> Extrait
------------------------------------------------
Beaucoup plus tard il acheta un vieux mulet avec une charrette et une comporte de 200 litres prêtée par sa mère.
-------C'était moins pénible et de l'eau pour plusieurs jours. Mais arrêtons là ce récit et ouvrons une parenthèse: " Je ne voudrais pas que mes enfants, petits-enfants, nièces et neveux s'attristent si un jour ils relisent mon histoire, car je me demande bien ce qu'en penseraient mes parents s'ils voyaient la vie qu'ont nos jeunes aujourd'hui: déchirement et séparation entre jeunes couples ; chômage, délinquance, stress...
-------En leur temps, c'était peut-être dur, mais la tristesse chez eux ne durait guère, l'ennui, ils ne connaissaient pas. Ils n'en avaient pas le temps. Ils s'accommodaient de tout avec courage et dignité.
-------Est-ce un mal, je ne le pense pas, mais n'anticipons pas et fermons la parenthèse ". Pour le centenaire de la prise d'ALGÉRIE, je m'en souviens très bien (j'avais 9 ans), car chaque élève avait reçu des cadeaux, au milieu des fions-fions et de tout, en village en liesse.
-------Je voudrais ajouter quelques mots, sur les souvenirs qui remontent encore à ma mémoire aujourd'hui.
-------Dans ces années-là, c'était la vie calme et paisible dans notre village.
-------Ma grand-mère paternelle (celle de la ferme) faisait tous les jours ses courses au village. Elle attelait elle-même le cheval à la petite voiture et je la revois le fouet d'une main et les guides de l'autre et Hue ! Coco.
------------------------------------------------
> Entrées fournies
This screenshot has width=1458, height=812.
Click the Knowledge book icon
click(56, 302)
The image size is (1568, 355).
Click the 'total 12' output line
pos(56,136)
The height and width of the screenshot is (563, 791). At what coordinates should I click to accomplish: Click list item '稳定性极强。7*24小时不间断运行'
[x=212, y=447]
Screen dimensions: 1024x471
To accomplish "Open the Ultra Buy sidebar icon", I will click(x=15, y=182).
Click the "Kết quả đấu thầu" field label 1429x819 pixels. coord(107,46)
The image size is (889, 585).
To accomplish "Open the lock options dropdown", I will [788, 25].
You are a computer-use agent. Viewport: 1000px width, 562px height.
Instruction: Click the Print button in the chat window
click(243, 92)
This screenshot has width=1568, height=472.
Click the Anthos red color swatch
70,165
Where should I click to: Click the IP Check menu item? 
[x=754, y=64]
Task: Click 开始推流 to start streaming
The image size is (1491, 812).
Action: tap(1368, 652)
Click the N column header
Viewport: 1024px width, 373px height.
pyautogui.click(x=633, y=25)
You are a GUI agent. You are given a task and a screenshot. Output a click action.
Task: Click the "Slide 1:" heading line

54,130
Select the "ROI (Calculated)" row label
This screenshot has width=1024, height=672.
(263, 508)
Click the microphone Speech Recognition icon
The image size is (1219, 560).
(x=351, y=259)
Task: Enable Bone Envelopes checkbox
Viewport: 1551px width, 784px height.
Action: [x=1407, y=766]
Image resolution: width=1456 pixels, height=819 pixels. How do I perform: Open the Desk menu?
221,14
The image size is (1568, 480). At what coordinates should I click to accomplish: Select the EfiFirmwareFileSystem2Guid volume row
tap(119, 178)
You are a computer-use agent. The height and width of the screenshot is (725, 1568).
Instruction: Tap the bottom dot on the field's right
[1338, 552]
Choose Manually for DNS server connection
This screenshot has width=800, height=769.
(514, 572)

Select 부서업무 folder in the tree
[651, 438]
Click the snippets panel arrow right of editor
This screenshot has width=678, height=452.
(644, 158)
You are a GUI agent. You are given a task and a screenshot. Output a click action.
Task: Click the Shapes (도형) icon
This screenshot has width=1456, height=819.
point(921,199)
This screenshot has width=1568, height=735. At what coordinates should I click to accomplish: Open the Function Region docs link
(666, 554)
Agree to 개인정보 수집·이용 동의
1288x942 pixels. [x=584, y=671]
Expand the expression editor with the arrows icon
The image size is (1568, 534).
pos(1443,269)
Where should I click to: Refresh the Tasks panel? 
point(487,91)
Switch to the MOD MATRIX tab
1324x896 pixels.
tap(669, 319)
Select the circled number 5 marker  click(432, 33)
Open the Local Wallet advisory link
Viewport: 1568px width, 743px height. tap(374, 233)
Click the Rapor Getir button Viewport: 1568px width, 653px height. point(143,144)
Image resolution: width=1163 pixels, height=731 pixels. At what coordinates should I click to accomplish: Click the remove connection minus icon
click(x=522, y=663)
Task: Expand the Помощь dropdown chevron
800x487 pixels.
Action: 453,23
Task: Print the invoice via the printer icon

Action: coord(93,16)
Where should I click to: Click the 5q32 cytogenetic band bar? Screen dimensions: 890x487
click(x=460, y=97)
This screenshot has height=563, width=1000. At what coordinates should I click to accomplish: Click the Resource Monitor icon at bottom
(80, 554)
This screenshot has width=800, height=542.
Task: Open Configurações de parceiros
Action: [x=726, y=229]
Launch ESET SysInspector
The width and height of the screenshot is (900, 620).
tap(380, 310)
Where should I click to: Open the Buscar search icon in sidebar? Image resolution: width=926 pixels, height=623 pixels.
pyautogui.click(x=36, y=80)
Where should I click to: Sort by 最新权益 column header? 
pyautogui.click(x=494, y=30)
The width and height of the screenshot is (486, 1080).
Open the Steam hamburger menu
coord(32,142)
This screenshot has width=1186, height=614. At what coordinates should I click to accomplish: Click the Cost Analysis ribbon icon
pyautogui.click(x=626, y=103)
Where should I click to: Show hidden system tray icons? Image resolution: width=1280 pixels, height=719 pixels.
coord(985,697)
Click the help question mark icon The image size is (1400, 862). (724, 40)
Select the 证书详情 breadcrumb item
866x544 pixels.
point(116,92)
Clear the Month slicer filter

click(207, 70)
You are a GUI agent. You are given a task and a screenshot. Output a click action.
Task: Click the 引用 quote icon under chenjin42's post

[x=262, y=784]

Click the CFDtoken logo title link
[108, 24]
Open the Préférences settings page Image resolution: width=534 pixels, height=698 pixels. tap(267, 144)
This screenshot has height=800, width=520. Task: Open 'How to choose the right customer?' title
------------------------------------------------
> Consigne donnée
Répondez à ces questions d'après l'extrait.
1. Quelle était la contenance de la comporte prêtée par la mère ?
2. Quel âge la personne qui raconte avait-elle au moment du centenaire de la prise d'Algérie ?
3. Comment s'appelait le cheval que la grand-mère paternelle attelait à la petite voiture ?

> Réponse rédigée
1. 200 litres.
2. 9 ans.
3. Coco.